**EXCERPTED TEXT**:
During recent months there has been an explosion in the media and in public awareness of the National Information Infrastructure (NII) or ``information superhighway'' and its most famous component, the Internet. From Time Magazine to Technology Review, from trade journals to daily newspapers, from alumni newsletters to professional magazines, the NII has moved from the Science and Technology sections to the front page, with regular stories about its history and nature and its numerous applications in education, commerce, medicine, government, and science. Stories abound on the many new electronic locales in ``hyperspace'' for groups sharing common interests, and of new public access to high-tech marvels such as the images of the recent comet collisions with Jupiter being acquired by NASA, transmitted, stored, displayed, and studied by grade school students. The media blitz is puzzling to much of the technical community, who have actively used the Internet and its many powerful tools for more than a decade almost without conscious thought: telnet, ftp, email, and bulletin boards have been in daily use for several years by most scientists and engineers as well as many in the library and medical communities. The ability to share data, acquire literature, and stay in close and constant touch with colleagues around the world is taken for granted in the technical community. The recent discovery of the NII by a much wider audience and its promotion as a national effort with profound economic and political as well as technical implications is bound to have a fundamental impact on its future development and use. As a wider public gains access to the most popular tools of the NII such as telnet, ftp, archie, gopher, veronica, wais, the World Wide Web (WWW), and mosaic, the great potential for public benefit is threatened by the perhaps greater potential for chaos due to the sheer volume of users, nodes, applications, tools, and networks. The blessings of wide access to library catalogs, software, educational information, interest groups, travel information, and consumer products are dimmed if the sites sought are too crowded to enter, if the image data take hours to download, if the data are inaccurate, if sensitive files are read or altered by unauthorized entry, if the existing tools do not enable the user to find the information sought in a timely fashion, or if the data are incompatible with the applications software.

**EXCERPTED DATA**:
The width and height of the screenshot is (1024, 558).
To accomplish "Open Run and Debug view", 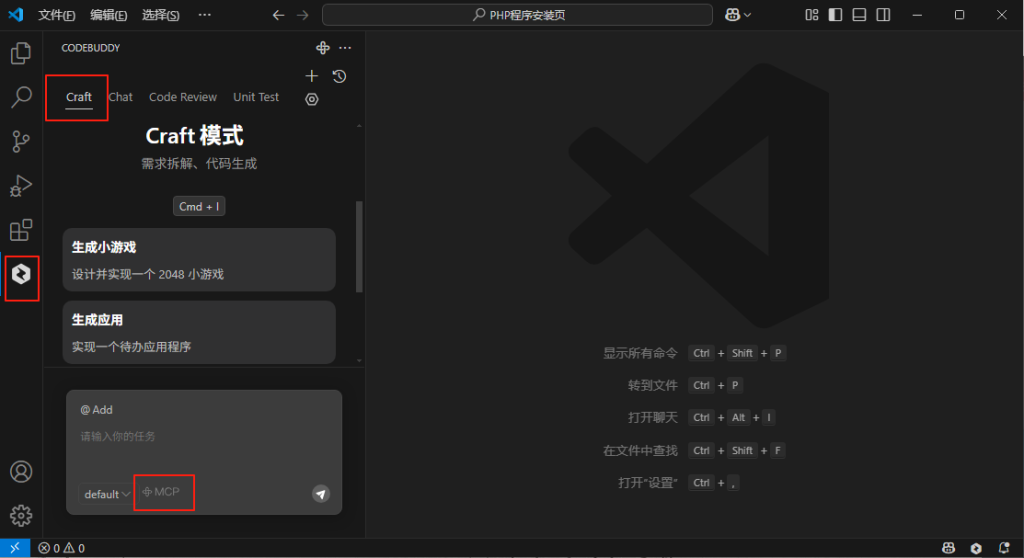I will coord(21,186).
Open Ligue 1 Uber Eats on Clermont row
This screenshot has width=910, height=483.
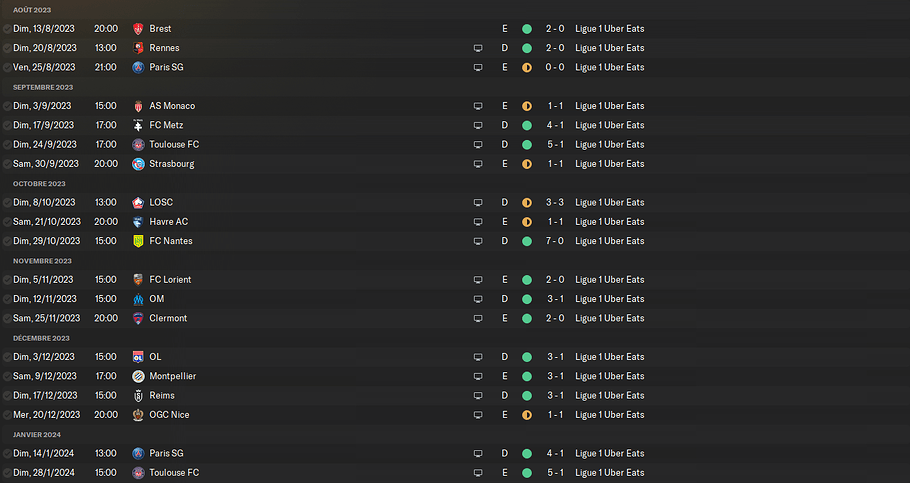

--

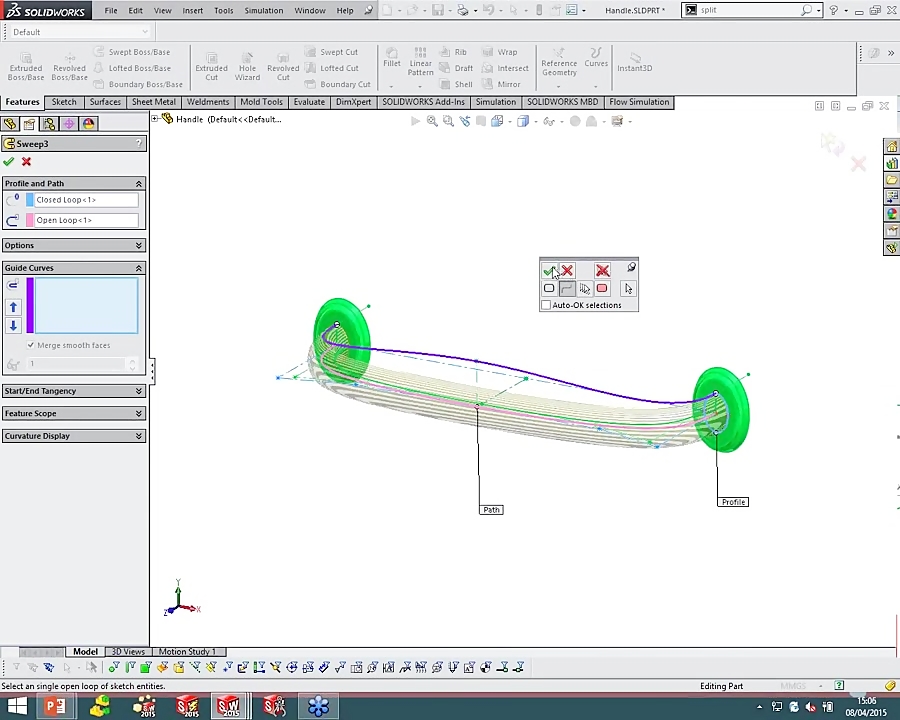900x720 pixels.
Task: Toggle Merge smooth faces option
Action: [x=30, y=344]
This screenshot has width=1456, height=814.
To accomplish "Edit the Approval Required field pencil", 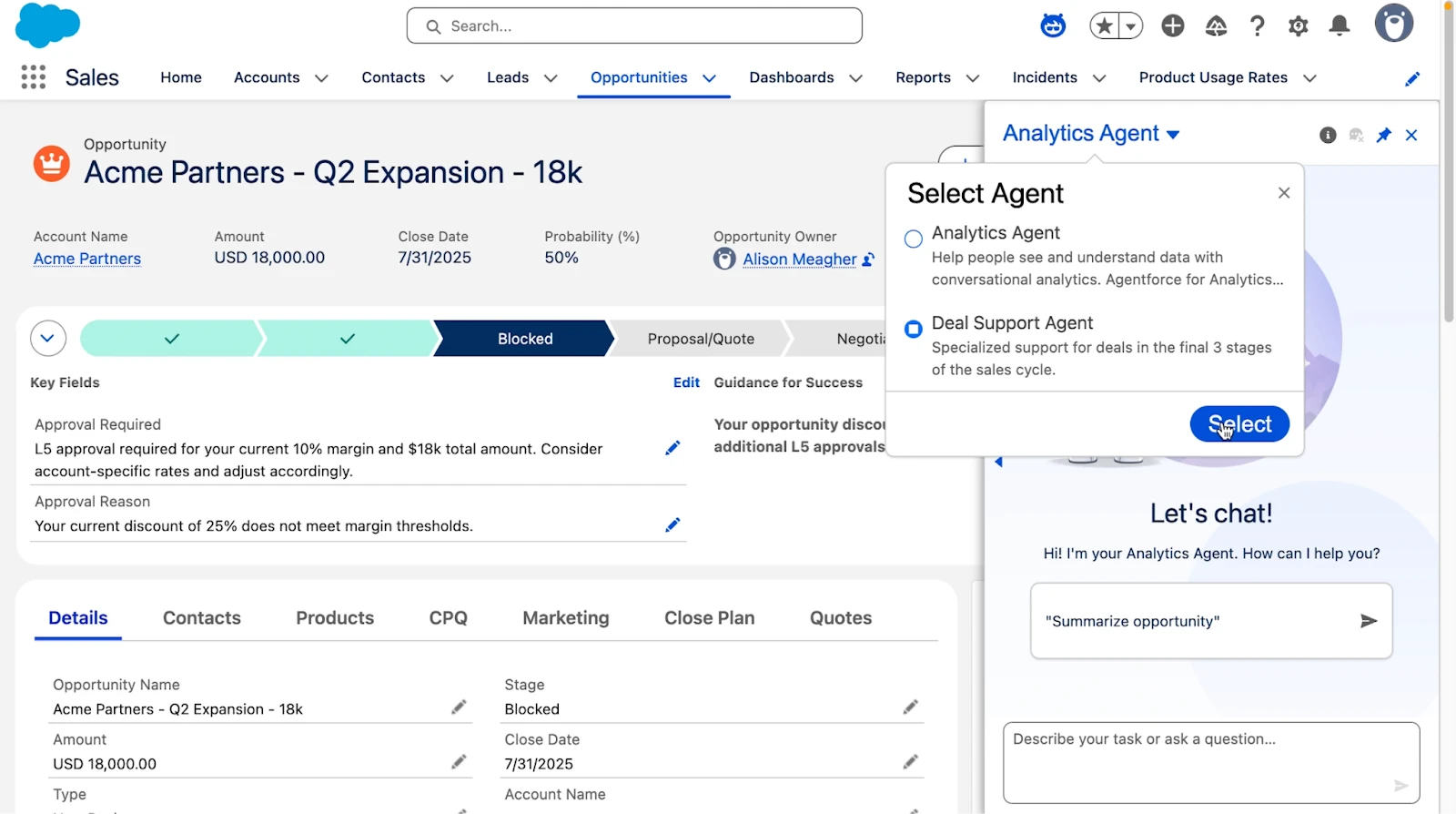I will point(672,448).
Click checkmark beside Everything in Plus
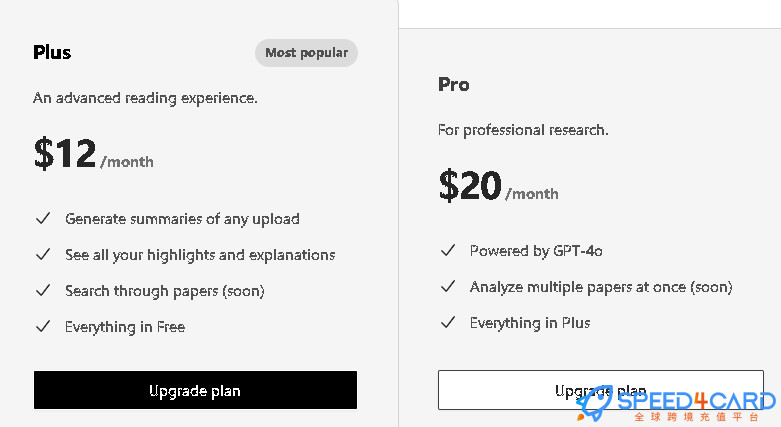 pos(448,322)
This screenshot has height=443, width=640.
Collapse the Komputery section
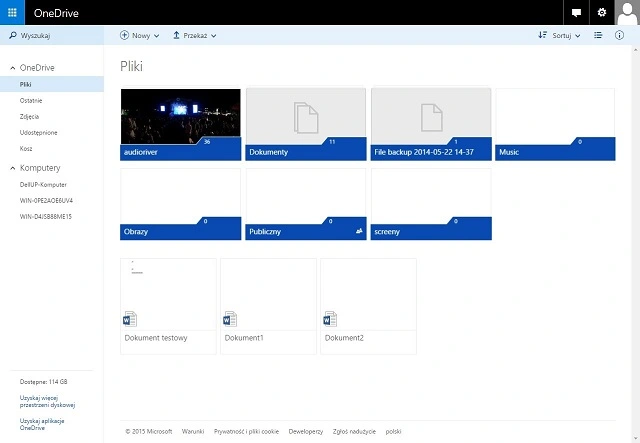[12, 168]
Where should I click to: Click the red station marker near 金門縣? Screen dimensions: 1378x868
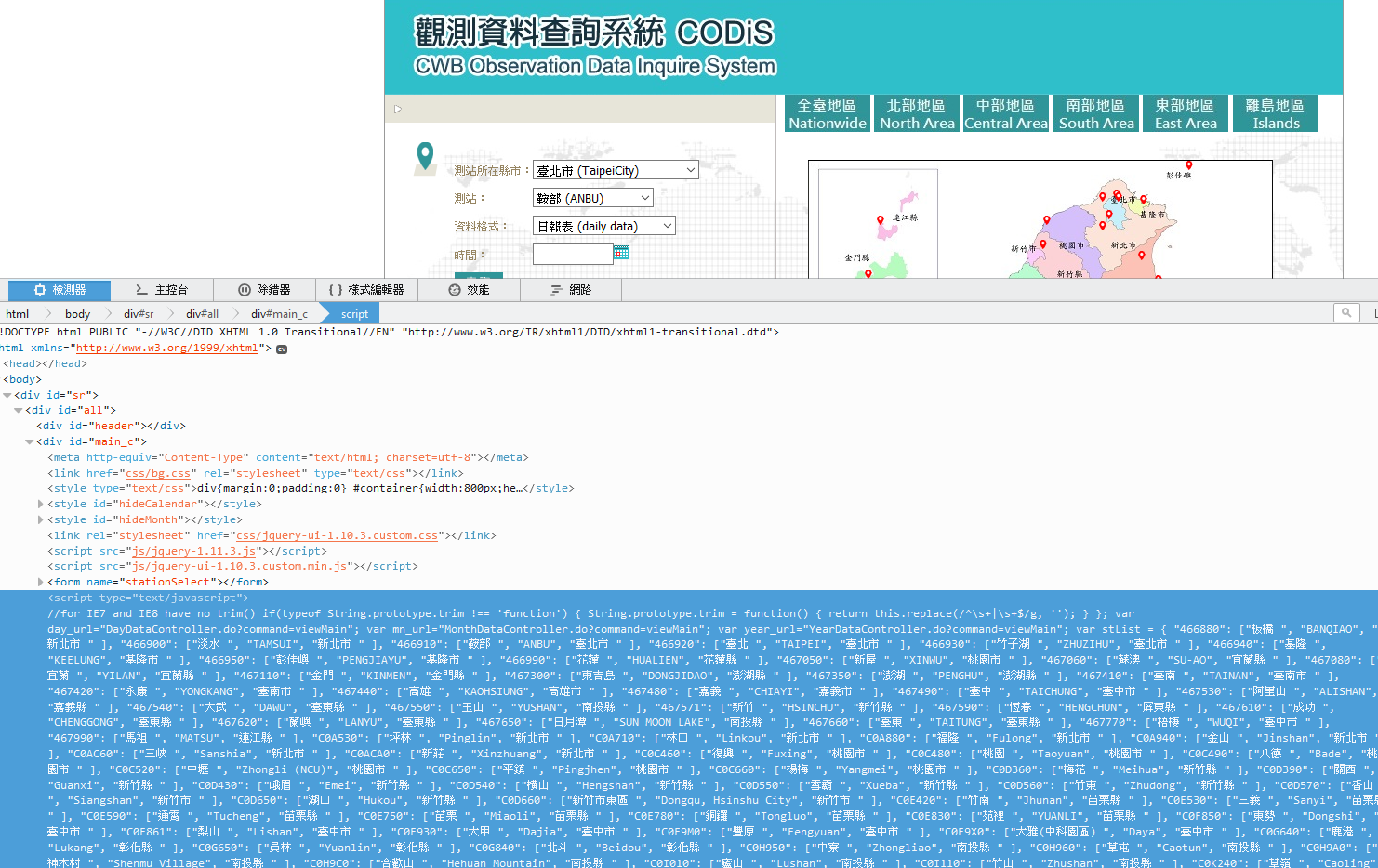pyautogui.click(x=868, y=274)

--

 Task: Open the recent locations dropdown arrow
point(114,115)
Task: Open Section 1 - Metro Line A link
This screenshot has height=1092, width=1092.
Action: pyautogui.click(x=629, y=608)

**TASK GOAL**:
Write the next part of the passage on the National Information Infrastructure, starting after its final sentence. The data come from a separate source and are unrelated to the text.

**RESPONSE**:
Given the laissez faire principles underlying much of the explosive growth of the NII with its minimalist approach to central control, it is critically important that the principles enabling the net be understood at least in general terms by those who influence its development, and that the technical community actively participate both in educating the public and in the development of the networks. Conversely, it is absolutely essential that portions of the user community cooperate with those developing the tools in order to ensure that the tools are genuinely useful in real applications. In any large scale system like the NII there are delicate balances among competing goals. There is a constant tension between the standardization necessary for compatibility of the many components and the evolving technologies and software that promise better performance, between maintaining the integrity and security of the data while making it available to the desired community, between permitting the widest possible access and maintaining network speed and reliability, between preserving an enormously valuable scientific and technological tool for research and development and providing consumer services for profit.
The success and utility of the NII Network will depend on its ease of use and the number of tasks it can perform. For this reason the emphasis must be on making the NII user-driven and user-friendly. The NII must be a transparent and seamless network that is capable of accommodating users with minimum facilities.